# Routing templates



## RBlakeney (Mar 12, 2017)

any preferred places to get guitar templates other than stewmac? Looking for something les Paul jrish.


----------



## gtrguy (Jul 6, 2006)

Guitar Building Templates, Jigs and Luthier Tools by Potvin Guitars

Canadian and a member here.


----------



## RBlakeney (Mar 12, 2017)

gtrguy said:


> Guitar Building Templates, Jigs and Luthier Tools by Potvin Guitars
> 
> Canadian and a member here.


Thanks. This is exactly what I'm looking for.


----------



## Lord-Humongous (Jun 5, 2014)

Templates, not plans eh?

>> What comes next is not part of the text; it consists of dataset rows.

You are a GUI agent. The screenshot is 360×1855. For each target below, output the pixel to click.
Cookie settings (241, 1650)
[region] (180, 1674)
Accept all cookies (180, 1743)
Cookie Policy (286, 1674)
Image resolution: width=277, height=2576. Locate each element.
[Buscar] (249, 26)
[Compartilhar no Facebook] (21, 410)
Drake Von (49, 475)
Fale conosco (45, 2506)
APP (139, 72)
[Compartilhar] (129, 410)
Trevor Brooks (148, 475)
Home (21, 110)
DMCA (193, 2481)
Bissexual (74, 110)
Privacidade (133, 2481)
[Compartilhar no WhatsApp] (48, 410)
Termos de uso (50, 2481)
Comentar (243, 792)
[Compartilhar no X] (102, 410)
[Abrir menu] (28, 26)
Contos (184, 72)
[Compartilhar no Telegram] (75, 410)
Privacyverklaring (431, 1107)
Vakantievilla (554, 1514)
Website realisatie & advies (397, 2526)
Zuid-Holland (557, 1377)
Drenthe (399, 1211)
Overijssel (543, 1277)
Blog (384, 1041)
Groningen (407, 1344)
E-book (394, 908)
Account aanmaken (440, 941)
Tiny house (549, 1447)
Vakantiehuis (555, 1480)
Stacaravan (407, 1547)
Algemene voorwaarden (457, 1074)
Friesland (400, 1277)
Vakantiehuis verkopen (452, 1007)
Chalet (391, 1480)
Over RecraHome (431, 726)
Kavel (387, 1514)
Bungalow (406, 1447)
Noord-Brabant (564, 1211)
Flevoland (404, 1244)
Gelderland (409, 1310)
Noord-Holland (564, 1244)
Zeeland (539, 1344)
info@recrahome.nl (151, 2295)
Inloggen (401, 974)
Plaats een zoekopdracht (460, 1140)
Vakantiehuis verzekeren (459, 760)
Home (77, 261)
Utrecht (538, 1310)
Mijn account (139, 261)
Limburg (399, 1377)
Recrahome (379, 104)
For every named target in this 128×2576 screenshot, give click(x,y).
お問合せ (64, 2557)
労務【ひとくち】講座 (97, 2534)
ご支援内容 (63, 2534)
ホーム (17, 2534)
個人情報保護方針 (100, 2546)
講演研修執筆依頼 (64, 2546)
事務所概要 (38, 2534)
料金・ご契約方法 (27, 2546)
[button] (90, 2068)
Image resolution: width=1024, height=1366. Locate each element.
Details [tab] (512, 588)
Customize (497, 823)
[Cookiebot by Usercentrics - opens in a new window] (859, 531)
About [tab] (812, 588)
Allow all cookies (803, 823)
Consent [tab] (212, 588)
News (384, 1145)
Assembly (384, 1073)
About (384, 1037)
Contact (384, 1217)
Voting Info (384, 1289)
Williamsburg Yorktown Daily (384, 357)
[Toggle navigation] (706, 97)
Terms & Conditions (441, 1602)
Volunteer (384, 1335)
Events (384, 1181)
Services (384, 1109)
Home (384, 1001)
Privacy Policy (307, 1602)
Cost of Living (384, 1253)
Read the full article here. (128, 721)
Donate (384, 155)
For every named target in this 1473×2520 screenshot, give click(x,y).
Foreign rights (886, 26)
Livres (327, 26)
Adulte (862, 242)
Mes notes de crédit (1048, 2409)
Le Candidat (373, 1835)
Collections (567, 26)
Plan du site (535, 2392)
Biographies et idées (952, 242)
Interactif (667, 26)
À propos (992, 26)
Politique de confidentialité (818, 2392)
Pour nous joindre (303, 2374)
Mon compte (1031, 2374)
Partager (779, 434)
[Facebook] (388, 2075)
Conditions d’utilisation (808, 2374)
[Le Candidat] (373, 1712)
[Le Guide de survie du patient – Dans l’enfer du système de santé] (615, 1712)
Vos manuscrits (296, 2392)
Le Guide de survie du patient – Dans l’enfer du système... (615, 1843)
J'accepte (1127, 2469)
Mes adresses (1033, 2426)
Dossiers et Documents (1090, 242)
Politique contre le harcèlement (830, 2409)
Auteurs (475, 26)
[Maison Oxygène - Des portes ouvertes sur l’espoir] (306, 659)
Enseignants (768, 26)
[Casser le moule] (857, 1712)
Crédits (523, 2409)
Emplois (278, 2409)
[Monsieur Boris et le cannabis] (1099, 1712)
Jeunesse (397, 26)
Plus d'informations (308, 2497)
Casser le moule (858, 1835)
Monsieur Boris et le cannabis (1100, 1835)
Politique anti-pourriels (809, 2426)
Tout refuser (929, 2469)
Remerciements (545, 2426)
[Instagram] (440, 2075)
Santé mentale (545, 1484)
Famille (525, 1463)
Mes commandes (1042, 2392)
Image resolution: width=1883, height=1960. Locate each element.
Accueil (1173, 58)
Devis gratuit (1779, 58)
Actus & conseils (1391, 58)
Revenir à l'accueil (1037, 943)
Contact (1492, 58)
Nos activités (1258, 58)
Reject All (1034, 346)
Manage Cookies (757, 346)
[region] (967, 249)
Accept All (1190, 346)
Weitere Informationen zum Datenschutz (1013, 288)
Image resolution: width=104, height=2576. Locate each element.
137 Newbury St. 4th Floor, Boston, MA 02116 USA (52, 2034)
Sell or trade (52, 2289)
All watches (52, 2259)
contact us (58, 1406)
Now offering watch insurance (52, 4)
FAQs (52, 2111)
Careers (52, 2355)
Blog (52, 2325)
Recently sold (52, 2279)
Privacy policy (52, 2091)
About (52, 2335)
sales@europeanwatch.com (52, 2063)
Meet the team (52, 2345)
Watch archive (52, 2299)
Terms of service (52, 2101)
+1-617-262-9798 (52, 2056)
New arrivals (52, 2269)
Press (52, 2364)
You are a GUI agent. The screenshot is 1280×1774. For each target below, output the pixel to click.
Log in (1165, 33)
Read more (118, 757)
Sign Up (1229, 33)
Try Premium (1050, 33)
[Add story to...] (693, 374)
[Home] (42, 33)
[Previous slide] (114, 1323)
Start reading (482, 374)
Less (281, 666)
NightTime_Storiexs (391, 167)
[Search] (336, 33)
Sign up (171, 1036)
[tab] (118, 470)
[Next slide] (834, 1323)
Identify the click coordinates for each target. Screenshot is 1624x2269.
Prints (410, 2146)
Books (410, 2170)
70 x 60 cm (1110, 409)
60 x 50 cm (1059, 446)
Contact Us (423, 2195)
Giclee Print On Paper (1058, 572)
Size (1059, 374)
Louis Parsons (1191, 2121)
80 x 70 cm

I was looking at this site earlier which has lots, lots, and lots of plans.

Schablonen und Zeichnungen - GitarreBassBau.de


----------



## RBlakeney (Mar 12, 2017)

Yea. Templates are for me for now. Seem to be some great plans on there though. Thanks.


----------



## Lincoln (Jun 2, 2008)

gtrguy said:


> Guitar Building Templates, Jigs and Luthier Tools by Potvin Guitars
> 
> Canadian and a member here.


I second that. Best templates you'll ever find.


----------



## Ayr Guitars (Oct 24, 2016)

gtrguy said:


> Guitar Building Templates, Jigs and Luthier Tools by Potvin Guitars
> 
> Canadian and a member here.


Mike is a great fellow and his templates are dead nuts every time. Well worth the investment.


----------